Após 13 dias, teve alta. “Meus filhos estavam me esperando em casa. Mas quando a médica tirou o primeiro ponto, minha barriga abriu inteira. Dava para ver meu intestino, ficou um buraco”. Ela foi levada às pressas ao Hospital Santo Antônio e eles descobriram que a parede interna da barriga não havia cicatrizado devido a uma infecção.
Mailin passou por uma cirurgia de seis horas onde teve os órgãos retirados para a realização de uma limpeza interna. Quando acordou, recebeu a notícia de que eles não poderiam mais fechar sua barriga e que teria que ficar internada por cerca de um ano para que ela fechasse naturalmente.
“A barriga estava aberta, tinha um rombo, dava para ver os órgãos internos. Eu guardo fotos, mas prefiro nem olhar. Eu disse que não poderia ficar internada todo esse tempo”. A outra opção era a realização de um procedimento chamado terapia hiperbárica no Hospital Santa Catarina, com um custo alto, não coberto pelo plano de saúde que ela tinha.
Neste tratamento, o paciente respira oxigênio puro enquanto é submetido a uma pressão de duas a três vezes a pressão atmosférica a nível do mar, no interior de uma câmara. Ela provoca um aumento na quantidade de oxigênio transportado pelo sangue – cerca de 20 vezes o volume normal. No caso de Mailin, ela ficava duas horas dentro da câmara para acelerar o processo de cicatrização.

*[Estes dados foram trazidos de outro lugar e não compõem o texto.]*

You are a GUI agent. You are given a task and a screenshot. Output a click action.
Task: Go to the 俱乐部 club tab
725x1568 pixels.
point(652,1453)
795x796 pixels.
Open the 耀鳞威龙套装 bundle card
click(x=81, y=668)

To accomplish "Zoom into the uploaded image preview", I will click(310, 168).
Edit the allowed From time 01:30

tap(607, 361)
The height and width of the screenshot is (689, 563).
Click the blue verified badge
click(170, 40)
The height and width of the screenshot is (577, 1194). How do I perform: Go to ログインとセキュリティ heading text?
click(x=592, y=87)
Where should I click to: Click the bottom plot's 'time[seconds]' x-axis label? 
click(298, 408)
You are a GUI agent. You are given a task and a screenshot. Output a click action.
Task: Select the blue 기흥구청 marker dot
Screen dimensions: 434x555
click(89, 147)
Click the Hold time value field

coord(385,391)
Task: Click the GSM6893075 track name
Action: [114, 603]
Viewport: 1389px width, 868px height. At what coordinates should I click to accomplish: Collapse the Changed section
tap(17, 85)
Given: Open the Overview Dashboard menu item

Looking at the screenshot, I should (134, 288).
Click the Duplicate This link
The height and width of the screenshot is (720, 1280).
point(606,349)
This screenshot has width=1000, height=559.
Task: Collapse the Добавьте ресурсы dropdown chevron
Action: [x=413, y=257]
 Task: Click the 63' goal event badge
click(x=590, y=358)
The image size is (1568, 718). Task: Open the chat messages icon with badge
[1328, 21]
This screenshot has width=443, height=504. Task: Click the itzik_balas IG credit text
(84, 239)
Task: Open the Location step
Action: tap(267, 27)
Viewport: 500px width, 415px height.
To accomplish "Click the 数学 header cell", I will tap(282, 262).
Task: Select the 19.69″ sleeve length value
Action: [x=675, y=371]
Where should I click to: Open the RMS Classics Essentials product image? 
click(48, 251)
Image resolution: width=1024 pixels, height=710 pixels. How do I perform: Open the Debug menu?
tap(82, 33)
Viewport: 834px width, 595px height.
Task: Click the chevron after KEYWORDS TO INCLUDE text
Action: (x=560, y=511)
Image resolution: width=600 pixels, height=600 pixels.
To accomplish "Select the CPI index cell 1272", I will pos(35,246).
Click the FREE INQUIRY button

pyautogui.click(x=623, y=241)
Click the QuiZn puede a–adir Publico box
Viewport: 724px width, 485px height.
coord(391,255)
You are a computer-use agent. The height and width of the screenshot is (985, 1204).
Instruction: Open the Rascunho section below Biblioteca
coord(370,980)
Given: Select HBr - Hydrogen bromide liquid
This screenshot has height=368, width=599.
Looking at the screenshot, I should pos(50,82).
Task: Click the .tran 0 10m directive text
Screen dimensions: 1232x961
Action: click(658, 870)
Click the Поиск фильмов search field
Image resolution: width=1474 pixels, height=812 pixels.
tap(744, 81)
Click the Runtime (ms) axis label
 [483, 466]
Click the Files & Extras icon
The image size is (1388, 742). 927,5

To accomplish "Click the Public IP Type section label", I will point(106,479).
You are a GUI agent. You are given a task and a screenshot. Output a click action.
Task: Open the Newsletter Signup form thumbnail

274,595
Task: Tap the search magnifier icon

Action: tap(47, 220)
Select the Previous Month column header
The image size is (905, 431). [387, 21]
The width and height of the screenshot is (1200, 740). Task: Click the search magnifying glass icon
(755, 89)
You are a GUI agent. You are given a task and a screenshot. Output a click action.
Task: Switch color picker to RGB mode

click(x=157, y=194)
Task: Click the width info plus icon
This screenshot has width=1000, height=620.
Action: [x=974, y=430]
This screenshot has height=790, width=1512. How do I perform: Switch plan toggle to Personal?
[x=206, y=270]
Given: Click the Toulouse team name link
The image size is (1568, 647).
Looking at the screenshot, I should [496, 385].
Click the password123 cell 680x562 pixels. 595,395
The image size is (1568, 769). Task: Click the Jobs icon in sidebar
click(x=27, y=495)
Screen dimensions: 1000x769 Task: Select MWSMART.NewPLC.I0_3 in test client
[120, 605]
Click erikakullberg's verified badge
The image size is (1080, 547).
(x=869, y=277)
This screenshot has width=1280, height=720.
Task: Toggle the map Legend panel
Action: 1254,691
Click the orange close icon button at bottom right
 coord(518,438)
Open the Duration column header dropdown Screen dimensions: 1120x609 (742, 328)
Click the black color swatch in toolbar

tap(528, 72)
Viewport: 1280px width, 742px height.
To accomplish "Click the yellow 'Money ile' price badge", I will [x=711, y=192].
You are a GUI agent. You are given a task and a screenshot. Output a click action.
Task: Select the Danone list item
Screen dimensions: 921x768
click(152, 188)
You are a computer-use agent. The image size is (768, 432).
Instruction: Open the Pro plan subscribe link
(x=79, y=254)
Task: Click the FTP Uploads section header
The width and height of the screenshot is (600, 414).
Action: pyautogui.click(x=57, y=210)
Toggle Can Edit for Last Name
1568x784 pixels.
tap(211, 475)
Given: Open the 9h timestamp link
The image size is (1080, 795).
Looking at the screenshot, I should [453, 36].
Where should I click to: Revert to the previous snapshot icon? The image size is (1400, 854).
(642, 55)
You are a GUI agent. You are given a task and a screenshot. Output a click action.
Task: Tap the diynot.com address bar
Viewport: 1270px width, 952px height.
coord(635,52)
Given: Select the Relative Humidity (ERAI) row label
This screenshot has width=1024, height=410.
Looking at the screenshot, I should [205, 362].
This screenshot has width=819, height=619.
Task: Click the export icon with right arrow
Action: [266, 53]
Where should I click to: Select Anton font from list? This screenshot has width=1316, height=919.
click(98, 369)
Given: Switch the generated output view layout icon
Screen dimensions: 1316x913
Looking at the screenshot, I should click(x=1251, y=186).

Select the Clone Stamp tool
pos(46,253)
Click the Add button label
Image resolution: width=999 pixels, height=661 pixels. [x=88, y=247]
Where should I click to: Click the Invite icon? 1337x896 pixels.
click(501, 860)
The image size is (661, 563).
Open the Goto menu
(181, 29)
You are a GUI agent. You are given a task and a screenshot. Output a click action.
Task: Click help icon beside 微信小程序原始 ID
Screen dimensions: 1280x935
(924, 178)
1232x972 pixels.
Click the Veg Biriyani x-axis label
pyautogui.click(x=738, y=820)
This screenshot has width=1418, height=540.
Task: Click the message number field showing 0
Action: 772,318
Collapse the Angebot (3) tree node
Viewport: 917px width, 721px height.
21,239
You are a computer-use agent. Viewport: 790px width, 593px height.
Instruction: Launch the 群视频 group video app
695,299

Durante meses, ela passou por esse tratamento. Mailin voltou para casa após a cirurgia, mas precisava ir de Brusque até Blumenau literalmente segurando sua barriga para que os órgãos não saíssem. Ela passava por esse processo, que causava uma sensação horrível, de segunda-feira a sábado, incluindo feriados, e ainda ia com frequência a Itajaí para outro tratamento com plasma de sangue. Foram, no total, 70 sessões e mais de R$ 40 mil investidos.
“Viveria isso mil vezes de novo”
Ela ficou quatro meses sem andar. Além dos tratamentos, precisava ir para Florianópolis para realizar a perícia para liberar o seu marido, policial militar, do trabalho.
“Por dentro, ainda tenho 12 centímetros separado de um músculo para o outro na barriga. Passamos a viver de doação da igreja, rifas. Eu não conseguia mais trabalhar e os gastos eram exorbitantes. Mas passou e eu sobrevivi. Meu bebê veio perfeito”.
Mailin demorou para voltar ao seu trabalho de estética e passou a vender doces, mas, aos poucos, conseguiu retomar, trabalhando de casa. Até hoje, ela sente dores, continua realizando vários tratamentos e tem limitações físicas.
Mas Mailin não tem dúvidas: passaria tudo outra vez pela vida do seu filho. “Viveria isso mil vezes de novo com certeza. Ainda vou publicar um livro sobre isso”.